**TASK OBJECTIVE:** Rewrite the data between the lines holding "Where should I click to: Select" and "click(931, 28)", inclusive, replacing "blockquote" with "code block" and keeping everything else the same.

## START MATERIAL PROVIDED

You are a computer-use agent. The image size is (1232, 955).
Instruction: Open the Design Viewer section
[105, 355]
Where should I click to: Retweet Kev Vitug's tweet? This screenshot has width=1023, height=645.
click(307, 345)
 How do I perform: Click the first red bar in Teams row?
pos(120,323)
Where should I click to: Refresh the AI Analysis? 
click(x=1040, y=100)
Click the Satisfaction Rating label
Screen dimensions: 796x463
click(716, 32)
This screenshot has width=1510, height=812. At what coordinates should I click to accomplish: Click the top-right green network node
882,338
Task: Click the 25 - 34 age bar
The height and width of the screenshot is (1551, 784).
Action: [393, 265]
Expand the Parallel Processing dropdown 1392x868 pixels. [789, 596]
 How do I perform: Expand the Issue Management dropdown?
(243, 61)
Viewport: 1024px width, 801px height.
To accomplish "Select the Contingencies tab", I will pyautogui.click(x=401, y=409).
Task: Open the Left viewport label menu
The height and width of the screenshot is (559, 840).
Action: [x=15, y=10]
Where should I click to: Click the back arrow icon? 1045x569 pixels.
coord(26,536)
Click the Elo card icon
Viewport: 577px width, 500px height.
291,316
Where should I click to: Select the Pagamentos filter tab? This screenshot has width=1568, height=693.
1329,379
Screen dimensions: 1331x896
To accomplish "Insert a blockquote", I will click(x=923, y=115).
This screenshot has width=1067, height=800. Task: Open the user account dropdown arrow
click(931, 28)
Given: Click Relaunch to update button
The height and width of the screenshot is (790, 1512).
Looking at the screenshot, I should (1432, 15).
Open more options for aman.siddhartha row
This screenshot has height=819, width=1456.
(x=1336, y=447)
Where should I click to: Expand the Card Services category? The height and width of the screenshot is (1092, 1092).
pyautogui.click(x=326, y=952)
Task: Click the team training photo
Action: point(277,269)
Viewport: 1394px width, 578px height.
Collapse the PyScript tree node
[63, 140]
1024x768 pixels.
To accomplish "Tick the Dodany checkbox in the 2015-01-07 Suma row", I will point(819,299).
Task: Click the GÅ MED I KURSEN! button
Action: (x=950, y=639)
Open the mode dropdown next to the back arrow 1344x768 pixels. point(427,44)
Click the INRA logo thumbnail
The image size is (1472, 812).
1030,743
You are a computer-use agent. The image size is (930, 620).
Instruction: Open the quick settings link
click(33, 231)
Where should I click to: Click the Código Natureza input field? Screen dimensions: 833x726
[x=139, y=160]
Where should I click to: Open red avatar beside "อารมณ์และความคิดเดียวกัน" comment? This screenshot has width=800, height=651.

## END MATERIAL PROVIDED

**TASK SOLUTION:**
Where should I click to: Select the Pagamentos filter tab? This screenshot has width=1568, height=693.
1329,379
Screen dimensions: 1331x896
To accomplish "Insert a code block", I will click(x=923, y=115).
This screenshot has width=1067, height=800. Task: Open the user account dropdown arrow
click(931, 28)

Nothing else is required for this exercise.